Camille digs up a shotgun she buried at a spot called Unicorn River. Penelope appears behind her, and Luke's ringtone sounds from her phone: Luke has been lured to Camille's house by a fake email and drugged by the woman posing as Wendy. At gunpoint, Penelope marches Camille home. Inside, the imposter reveals herself as Dianne, the mother of Camille's late therapist, Joan Lowell, her only surviving child. Dianne accuses Camille of causing Joan's death: A two a.m. phone call, made after Joan tried to end their sessions, woke Joan and caused the fatal fall down her staircase. After seeing the viral video, Dianne recognized a kindred grief and decided to grant Camille justice for Emily before killing her. Penelope offers a choice: The collective kills Luke, stopping Emily's transplanted heart, and Camille goes free; or Camille dies and Luke lives. Camille is given a bottle of drugged orange juice and drinks it, watching Luke breathe. Dianne says, "Die like Joan," and shoves Camille down the staircase. In her final moments, Camille sees Emily, her mother, her ex-husband Matt, and Luke, wanting only to hear Luke's heartbeat one last time.
An epilogue set one month later reveals Camille's death was ruled an apparent suicide.

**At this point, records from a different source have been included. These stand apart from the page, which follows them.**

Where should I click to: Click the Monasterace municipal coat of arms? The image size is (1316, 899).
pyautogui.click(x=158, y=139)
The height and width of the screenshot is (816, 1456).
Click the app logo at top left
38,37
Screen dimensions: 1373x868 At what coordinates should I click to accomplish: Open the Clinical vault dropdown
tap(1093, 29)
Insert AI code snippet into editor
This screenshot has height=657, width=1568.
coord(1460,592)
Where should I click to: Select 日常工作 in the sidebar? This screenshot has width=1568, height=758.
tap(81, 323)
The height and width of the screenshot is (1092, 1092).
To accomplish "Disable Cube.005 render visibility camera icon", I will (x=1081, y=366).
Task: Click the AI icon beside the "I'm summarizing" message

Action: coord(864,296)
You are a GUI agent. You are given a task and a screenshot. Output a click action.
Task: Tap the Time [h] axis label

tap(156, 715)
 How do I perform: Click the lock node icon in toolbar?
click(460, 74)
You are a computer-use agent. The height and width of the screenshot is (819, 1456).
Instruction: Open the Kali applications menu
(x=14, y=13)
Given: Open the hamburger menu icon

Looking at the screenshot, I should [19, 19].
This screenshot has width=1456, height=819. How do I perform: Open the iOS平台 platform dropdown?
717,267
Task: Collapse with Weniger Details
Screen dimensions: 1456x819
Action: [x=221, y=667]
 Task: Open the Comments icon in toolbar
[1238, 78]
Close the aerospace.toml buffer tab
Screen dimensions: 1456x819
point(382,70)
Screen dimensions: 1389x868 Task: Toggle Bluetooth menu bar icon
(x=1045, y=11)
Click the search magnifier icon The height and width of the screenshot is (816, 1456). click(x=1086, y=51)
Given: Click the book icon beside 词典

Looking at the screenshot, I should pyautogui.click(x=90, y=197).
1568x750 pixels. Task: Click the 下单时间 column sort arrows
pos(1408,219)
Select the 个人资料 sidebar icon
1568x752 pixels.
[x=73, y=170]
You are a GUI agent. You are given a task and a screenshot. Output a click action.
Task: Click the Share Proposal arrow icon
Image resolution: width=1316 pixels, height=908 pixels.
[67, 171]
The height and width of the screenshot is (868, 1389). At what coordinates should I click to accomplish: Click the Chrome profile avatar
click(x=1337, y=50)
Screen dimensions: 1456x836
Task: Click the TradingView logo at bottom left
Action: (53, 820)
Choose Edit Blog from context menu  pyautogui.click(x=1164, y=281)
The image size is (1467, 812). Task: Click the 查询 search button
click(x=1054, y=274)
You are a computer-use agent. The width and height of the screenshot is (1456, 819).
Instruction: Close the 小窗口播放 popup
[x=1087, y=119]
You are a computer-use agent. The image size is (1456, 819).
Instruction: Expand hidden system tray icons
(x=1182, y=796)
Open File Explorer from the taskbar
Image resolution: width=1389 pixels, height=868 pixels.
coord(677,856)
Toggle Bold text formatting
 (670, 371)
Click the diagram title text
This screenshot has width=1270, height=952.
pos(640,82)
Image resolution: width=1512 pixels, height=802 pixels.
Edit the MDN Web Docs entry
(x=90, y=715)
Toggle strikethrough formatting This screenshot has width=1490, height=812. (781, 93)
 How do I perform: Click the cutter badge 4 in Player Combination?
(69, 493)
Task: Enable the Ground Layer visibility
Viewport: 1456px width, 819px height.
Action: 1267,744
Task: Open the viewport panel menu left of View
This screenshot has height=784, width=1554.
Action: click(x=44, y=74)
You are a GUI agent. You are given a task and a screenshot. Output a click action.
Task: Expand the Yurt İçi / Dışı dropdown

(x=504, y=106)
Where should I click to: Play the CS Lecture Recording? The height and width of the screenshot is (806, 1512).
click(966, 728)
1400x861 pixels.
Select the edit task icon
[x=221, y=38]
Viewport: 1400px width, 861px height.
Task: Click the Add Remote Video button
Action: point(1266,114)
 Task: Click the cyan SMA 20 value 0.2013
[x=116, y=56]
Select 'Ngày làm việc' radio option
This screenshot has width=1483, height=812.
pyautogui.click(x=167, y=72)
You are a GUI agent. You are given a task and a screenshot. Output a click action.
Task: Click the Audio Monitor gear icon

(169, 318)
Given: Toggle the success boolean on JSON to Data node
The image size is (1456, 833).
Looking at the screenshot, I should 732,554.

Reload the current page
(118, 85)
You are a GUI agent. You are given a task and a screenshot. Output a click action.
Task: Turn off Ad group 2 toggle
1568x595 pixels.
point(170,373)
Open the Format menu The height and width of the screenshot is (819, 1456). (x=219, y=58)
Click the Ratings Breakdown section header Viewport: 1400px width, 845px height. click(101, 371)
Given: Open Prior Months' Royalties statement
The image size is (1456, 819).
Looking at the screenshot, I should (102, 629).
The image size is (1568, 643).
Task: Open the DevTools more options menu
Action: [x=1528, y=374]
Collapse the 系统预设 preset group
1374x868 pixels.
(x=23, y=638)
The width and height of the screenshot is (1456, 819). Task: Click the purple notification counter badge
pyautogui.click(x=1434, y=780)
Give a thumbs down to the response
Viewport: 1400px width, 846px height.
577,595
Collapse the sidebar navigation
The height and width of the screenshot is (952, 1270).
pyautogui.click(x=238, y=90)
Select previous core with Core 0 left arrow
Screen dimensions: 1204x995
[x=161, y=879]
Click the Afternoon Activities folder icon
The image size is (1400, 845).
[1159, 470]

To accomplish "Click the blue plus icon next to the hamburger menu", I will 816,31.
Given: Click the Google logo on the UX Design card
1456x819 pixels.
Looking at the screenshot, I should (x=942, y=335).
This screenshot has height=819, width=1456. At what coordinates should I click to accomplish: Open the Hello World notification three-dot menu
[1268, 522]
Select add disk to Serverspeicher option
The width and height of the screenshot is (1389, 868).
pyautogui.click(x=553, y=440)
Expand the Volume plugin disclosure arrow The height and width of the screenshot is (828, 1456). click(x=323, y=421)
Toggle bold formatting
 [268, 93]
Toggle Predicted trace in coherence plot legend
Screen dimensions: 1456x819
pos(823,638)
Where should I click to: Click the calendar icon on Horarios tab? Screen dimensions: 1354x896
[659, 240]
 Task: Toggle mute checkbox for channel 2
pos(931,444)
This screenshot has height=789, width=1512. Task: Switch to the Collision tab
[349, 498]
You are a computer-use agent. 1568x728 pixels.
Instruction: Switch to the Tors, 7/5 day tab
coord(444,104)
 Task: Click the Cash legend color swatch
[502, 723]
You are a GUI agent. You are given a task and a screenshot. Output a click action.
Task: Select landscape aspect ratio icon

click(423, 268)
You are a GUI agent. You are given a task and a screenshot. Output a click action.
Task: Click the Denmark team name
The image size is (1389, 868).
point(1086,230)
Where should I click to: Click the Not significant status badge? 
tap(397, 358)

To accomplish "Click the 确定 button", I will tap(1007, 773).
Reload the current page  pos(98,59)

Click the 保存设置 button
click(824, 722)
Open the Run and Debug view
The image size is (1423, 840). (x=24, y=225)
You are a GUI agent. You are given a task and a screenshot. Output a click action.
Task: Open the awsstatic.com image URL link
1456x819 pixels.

Luke, devastated, now works as an organ donor spokesperson. He and his girlfriend, Nora, are expecting a baby, the news they had planned to share with Camille. At a hospital, Luke meets Billie Dorsey, whose son was killed in a drunk-driving accident. As he leaves, he glances back and sees Billie talking to a silver-haired woman who presses something into her hand. Luke feels a powerful sense of déjà vu but cannot place the woman. The cycle of recruitment begins again.